■ **Page text**:
=== Section Start ===
All Coming Back to Me Now

Meat Loaf

My Rouses Everyday, September & October 2018

In the annals of rock ‘n’ roll, there are some strange songs that, somehow, we all just know. Do we learn them by osmosis? There are the big chart smashes, the perennially popular classic-rock radio staples, the Western world-shaping catalogs of the Beatles and the Stones that are, fundamentally, part of our collective DNA — and then there are the weird ones. They’re unlikely hits, often extra-long and unusually structured sui generis cuts that, despite their quirks — or maybe because of them — become culturally ubiquitous across generations. “Stairway to Heaven,” for example. “Bohemian Rhapsody.” And, of course, Meat Loaf’s epic, eccentric, three-part, eight-minute 1977 tale of teenage heavy petting and regret, “Paradise by the Dashboard Light.”

And “Paradise” is just one of several indelible songs to appear on the Bat Out of Hell trilogy (the trademarked phrase was actually the subject of a contentious legal battle between Meat Loaf and his longtime collaborator Jim Steinman) which was released over a span of almost 30 years and, varyingly, featured the work of Todd Rundgren, multiple members of Bruce Springsteen’s E Street Band and the Oscar-nominated co-writer of Kermit the Frog’s signature song, “The Rainbow Connection.” To name a few of the others, there’s also the million-selling “Two Out of Three Ain’t Bad,” the Grammy-winning Billboard No. 1 hit “I’d Do Anything for Love (But I Won’t Do That)” and the fist-pumping, hard-rocking single “Bat Out of Hell” itself, all of which live in the special, mysterious part of the brain reserved for earworms.

Meat Loaf, like his blue-plate-special namesake, is a dependable treat, solid and comforting — yet also surprisingly versatile. Both are appreciated internationally: When it comes to the dish, most cultures have a version of seasoned, shaped ground meat. When it comes to the singer, his recordings have charted in at least 10 countries. And both, when done (or heard) right, are earthy pleasures that can actually approach the sublime. Here’s a few facts about the man born Marvin Lee Aday in Dallas, Texas 71 years ago this September:

About that name:

Young Marvin was beefy, and in grade school, he was taunted by classmates with the refrain from a popular jeans commercial that went, “Poor fat Marvin can’t wear Levi’s.” In 1984, he legally changed his first name to Michael.

He’s an accomplished actor.
=== Section End ===
■ **Using the information**:
**A.** Could you reproduce the Meat Loaf article word for word, beginning at "Young Marvin was" and stopping after "an accomplished actor."?
**B.** How would the Meat Loaf article go on after its last sentence? Continue it from there.

■ **Data extract**:
=== Section Start ===
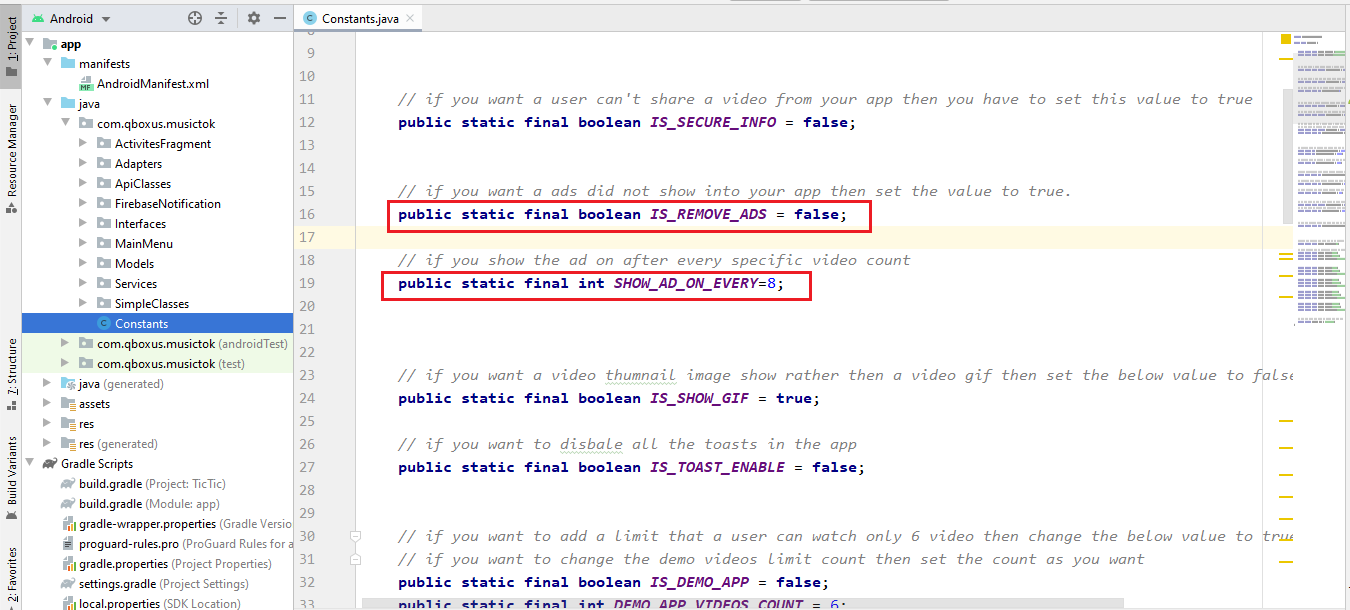Select the Constants class in the tree
1350x610 pixels.
pos(140,324)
=== Section End ===
■ **Answers provided**:
**A.**
Young Marvin was beefy, and in grade school, he was taunted by classmates with the refrain from a popular jeans commercial that went, “Poor fat Marvin can’t wear Levi’s.” In 1984, he legally changed his first name to Michael.

He’s an accomplished actor.

**B.**
Most fans know about his showstopping turn as Eddie, the raucous saxophone-playing, motorcycle-riding character who meets a gruesome end in the cult classic Rocky Horror Picture Show. But (and perhaps the high drama of complex, cinematic songs like “Paradise” hint at it) the theater was his first love. “I don’t read about anything but acting,” he told The Guardian in 2003. “I read about Brando. I read about De Niro. I read about Olivier.” Before becoming a recording artist, he performed in the musical Hair in Los Angeles and on Broadway, and over the years he went on to appear in dozens of movies and TV shows, including, notably, Fight Club, Monk, Glee and House, and as the Spice Girls’ bus driver in 1997’s Spice World.

His voice is a force of nature.

Meat Loaf is able to infuse his rock-operatic songs with such urgent melodrama, in part, because his voice is built for it. According to a Rolling Stone profile from earlier this year, his vocal range still covers three-and-a-half octaves. That’s about the same span, though between different notes, as Canadian belter Celine Dion — who, weirdly, had a major hit with a song Meat Loaf wanted to (and ultimately did) record. Jim Steinman thought that the big power ballad he titled “It’s All Coming Back to Me Now” should be sung by a woman, not the beefy male singer he’d worked with for so many years.

He’s one of the best-selling artists of all time.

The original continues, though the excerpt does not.